By Kevin Howell
For much of my life, I’ve dealt with fear. Fear of the dark, fear of rejection, fear of hell, fear of failure. It wasn’t just a part of my life, it was a part of my personality. It was as much a characteristic of mine as my height, skin color, and blood type.
I didn’t have an anxiety disorder, but I worried a lot. Even as I got older, and the little boy fears of the dark faded, the fear of judgment, rejection, and failure remained. Though the three seem like distinct phobias, they are actually intertwined.
I feared judgment from God. I feared hell. I feared not living up to the standard of righteousness. I had a relationship with God, a true encounter with Him, and served in ministry. But fear drove the relationship. I spent each day trying to figure out how I sinned so I could repent. Anytime I sinned, I would spend anywhere from a couple of hours to a week wallowed in guilt and condemnation for screwing up the umpteenth time. I knew God was love, but surely I had to live worthy of that love in some way. I knew the life God expected of me, so I focused on how I wasn’t living up to the standard so I could rectify it and please Him.
I feared rejection from people. I wanted to be accepted. I wanted to be liked, so much so that I was haunted by insecurity. I needed to make a positive impression on people — at work, at church, or just hanging out around town — so they would think highly of me. When I walked into a room, my first thought was what people thought of me and who noticed me. Was I good enough for them? Was I cool enough? Was I spiritual enough? Do they think I’m smart, attractive, intriguing? I was a prisoner to the perception of others.
I was afraid of failing, therefore, I was afraid to take risks… afraid I’d fall flat on my face and embarrass myself. So I didn’t ask the girl out, didn’t fight for the promotion, and didn’t start the business. I pretty much played it safe as much as possible, swimming in shallow waters because heading to the deep was too risky.
Love & Freedom
Freedom from these fears was a process, but it seems like it happened instantaneously. It seemed like in a moment, an epiphany caused them all to loosen their grip on my psyche. That epiphany was understanding the love of God, though it happened gradually. I heard plenty about God’s love and grace, but it never sunk in. Maybe because I couldn’t accept it — it seemed too good to be true. I had been a Christian for more than 10 years, and a true understanding of grace just began to hit me. God truly loved me, before I even accepted Him. His love is exclusive of my actions. No prerequisites required. Understanding and accepting that love freed me from all fears.
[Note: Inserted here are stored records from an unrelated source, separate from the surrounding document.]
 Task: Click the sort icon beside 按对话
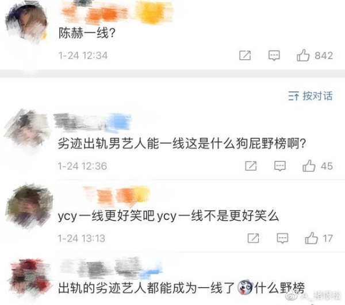tap(293, 96)
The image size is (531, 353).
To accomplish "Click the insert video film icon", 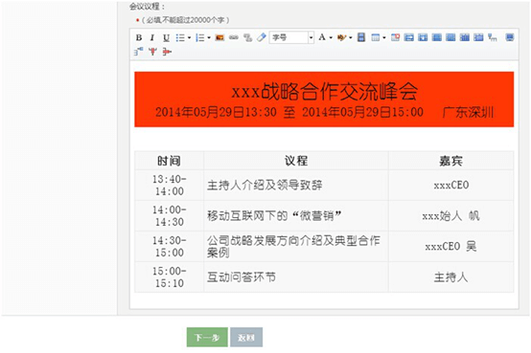I will [x=361, y=37].
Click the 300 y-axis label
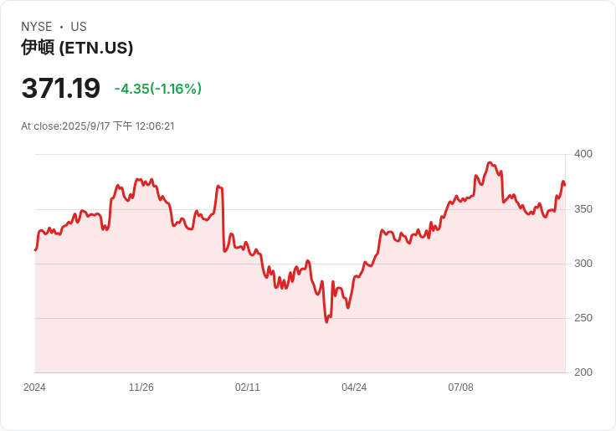Image resolution: width=616 pixels, height=431 pixels. pos(583,264)
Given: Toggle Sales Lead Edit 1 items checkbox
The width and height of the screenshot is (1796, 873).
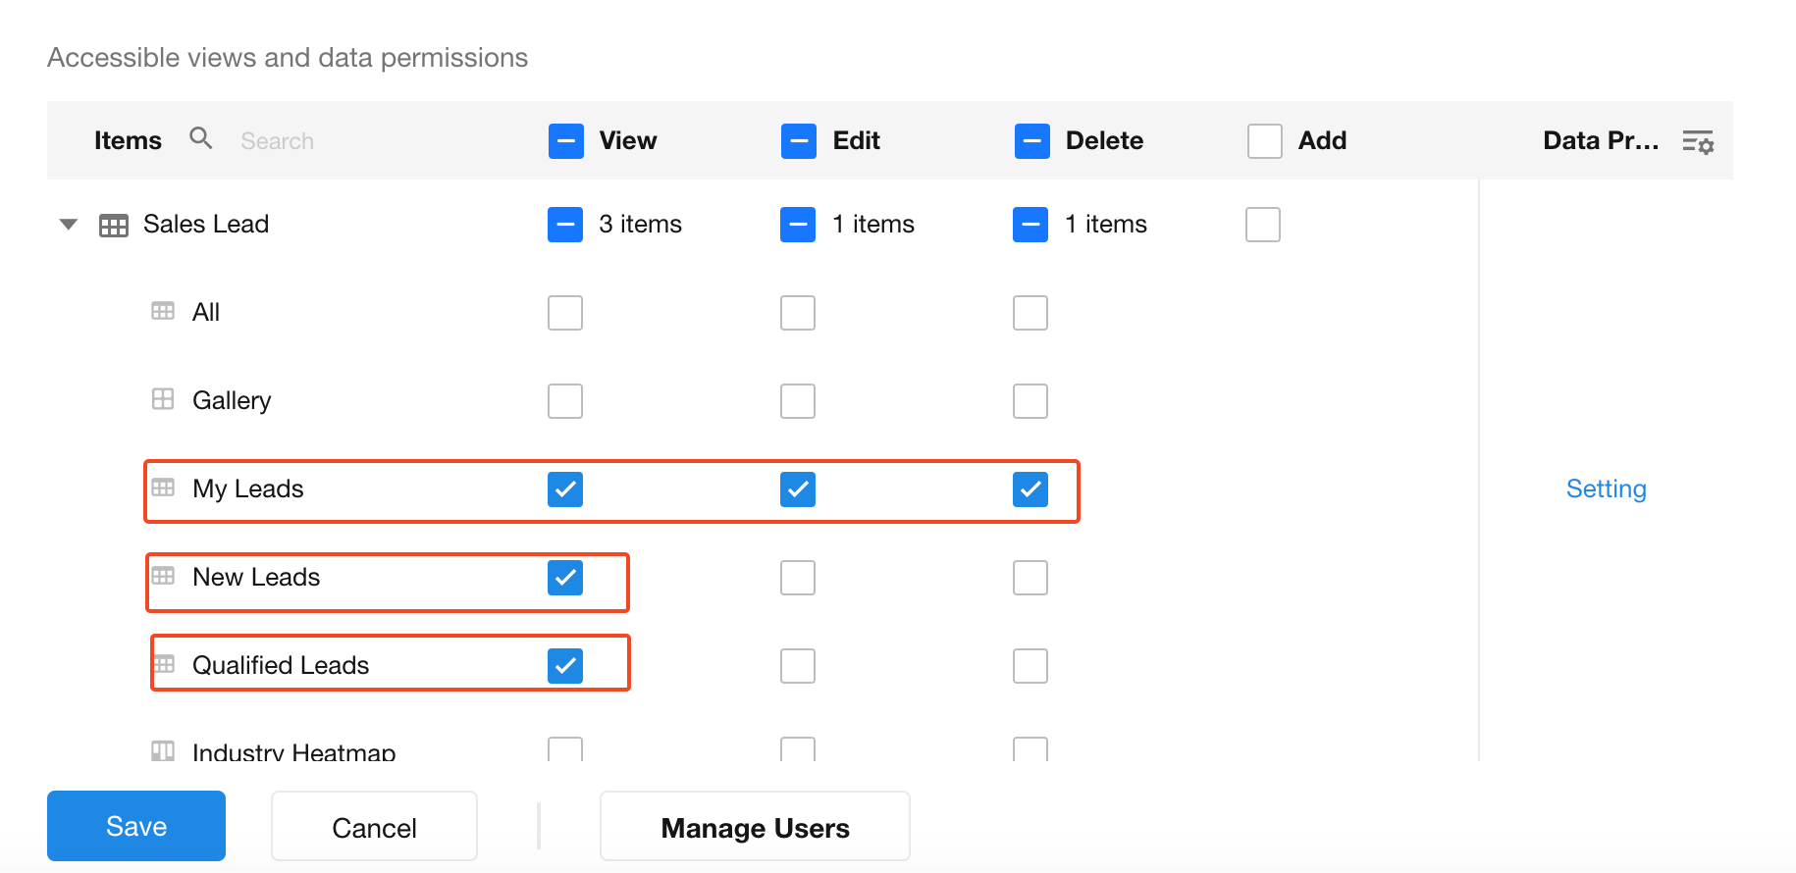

I no longer fear judgment because I know I’m loved not based on my actions, but His will. I know I still sin, but I’m no longer sin-focused; I’m grace-focused. I focus on His goodness, not my mistakes. I don’t sit and think of what I did wrong and how to rectify it; I think of how He loves me and I live and act in gratitude of it.
I no longer fear rejection because I know I’m fully accepted by God. I’m secure in my relationship with Him, so what others may think no longer matters. Finding security in my relationship with Him brought security in every other relationship. Understanding the love of God brings a new level of confidence that permeates all areas of life.
I no longer fear failure because, as author Don Miller says, “Failure is an education, not a judgment.” Love gives lenience. It allows us to take risks because it is a safety net. It reminds us failure is not final, it’s just a setback. If we fail When we fail, it doesn’t make us failures. We are still loved.
Hopefully this helps free you from fear. You may not have the specific fears I had, but His love conquers them all. It brings peace, security, and freedom. When I say I got an understanding of God’s love, realize it is a limited understanding. God’s love is way too deep, complex, and unfathomable to fully grasp. I just have grabbed hold of a portion of it, and it has changed my life.